What you will do -> Find the line that contains "Given: Open the Insert menu". Restate it and each following line exactly, through the end of the records.

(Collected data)
-*-*-

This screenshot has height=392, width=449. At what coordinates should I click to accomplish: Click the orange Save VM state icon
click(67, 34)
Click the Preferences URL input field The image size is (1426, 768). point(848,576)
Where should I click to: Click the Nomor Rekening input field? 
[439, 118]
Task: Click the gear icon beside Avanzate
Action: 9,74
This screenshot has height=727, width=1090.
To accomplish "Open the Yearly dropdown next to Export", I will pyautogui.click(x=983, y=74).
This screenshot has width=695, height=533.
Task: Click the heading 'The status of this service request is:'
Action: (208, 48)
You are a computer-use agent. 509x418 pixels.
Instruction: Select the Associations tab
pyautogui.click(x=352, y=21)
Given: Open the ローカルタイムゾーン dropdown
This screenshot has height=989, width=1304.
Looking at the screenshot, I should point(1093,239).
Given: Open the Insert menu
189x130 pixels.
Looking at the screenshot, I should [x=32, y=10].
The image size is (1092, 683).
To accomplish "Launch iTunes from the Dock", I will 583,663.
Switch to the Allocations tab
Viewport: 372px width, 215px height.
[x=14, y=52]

-*-*-

Response box ->
Given: Open the Insert menu
189x130 pixels.
Looking at the screenshot, I should [x=32, y=10].
The image size is (1092, 683).
To accomplish "Launch iTunes from the Dock", I will 583,663.
Switch to the Allocations tab
Viewport: 372px width, 215px height.
[x=14, y=52]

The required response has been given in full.